The trick to know and get started with here is that you can access your windows file system from your WSL instance at /mnt/c.

From there it is easy to sync with a bash script.

#!/bin/bash

# Windows (Obsidian) path
WIN_ROOT="/mnt/c/Users/Path/To/Your/ObsidianFiles"
WSL_ROOT="/home/<username>/jekyll-site"

# Sync _posts both ways
rsync -avu "$WIN_ROOT/_posts/" "$WSL_ROOT/_posts/"
rsync -avu "$WSL_ROOT/_posts/" "$WIN_ROOT/_posts/"

# Sync _drafts both ways
rsync -avu "$WIN_ROOT/_drafts/" "$WSL_ROOT/_drafts/"
rsync -avu "$WSL_ROOT/_drafts/" "$WIN_ROOT/_drafts/"

# Sync assets both ways
rsync -avu "$WIN_ROOT/assets/" "$WSL_ROOT/assets/"
rsync -avu "$WSL_ROOT/assets/" "$WIN_ROOT/assets/"

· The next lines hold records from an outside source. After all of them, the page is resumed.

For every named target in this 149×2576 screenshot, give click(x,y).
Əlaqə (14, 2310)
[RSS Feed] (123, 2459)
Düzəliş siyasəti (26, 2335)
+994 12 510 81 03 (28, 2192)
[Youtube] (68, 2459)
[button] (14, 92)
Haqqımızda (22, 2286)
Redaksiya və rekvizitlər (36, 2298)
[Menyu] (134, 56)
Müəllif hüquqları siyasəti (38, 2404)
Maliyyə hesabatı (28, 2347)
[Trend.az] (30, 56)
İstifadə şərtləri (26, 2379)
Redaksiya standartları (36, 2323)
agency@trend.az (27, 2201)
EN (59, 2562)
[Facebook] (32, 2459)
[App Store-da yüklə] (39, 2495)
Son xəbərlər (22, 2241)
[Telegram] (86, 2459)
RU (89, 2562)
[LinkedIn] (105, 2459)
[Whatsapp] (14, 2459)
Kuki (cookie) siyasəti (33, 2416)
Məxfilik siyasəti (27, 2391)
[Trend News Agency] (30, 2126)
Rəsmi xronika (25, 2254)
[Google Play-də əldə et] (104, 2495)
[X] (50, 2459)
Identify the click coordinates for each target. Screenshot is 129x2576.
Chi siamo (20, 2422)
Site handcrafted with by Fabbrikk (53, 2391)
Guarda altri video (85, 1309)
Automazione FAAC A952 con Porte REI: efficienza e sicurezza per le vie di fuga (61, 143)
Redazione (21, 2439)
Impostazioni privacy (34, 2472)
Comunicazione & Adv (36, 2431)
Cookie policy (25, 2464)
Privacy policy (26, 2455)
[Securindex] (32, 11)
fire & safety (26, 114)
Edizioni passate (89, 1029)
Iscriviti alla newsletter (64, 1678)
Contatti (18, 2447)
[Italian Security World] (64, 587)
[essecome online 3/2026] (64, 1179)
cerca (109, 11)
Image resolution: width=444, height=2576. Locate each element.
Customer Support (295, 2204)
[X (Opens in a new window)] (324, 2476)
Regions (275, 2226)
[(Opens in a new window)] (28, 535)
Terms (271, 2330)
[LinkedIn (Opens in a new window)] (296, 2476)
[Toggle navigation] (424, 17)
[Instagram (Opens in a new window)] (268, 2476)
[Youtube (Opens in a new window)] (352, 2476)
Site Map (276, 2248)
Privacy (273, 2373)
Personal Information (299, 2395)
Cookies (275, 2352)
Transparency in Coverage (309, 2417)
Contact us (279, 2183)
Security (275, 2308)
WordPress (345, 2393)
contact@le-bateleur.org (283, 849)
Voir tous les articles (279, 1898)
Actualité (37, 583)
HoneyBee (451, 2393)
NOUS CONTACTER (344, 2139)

Save this as sync_obsidian.sh on your WSL instance.

The Setup

You could control this any number of ways, but I set my obsidian vault up as follows:

C:.
├───.obsidian
├───assets
│   └───images
│       └───posts
├───_drafts
├───_posts
└───_templates

Then I added _drafts and sync_obsidian.sh to my .gitignore file to prevent sensitive information and unfinished drafts from getting into source control.

Now, if I make a change in either location - just run the script from WSL and boom - it syncs both ways.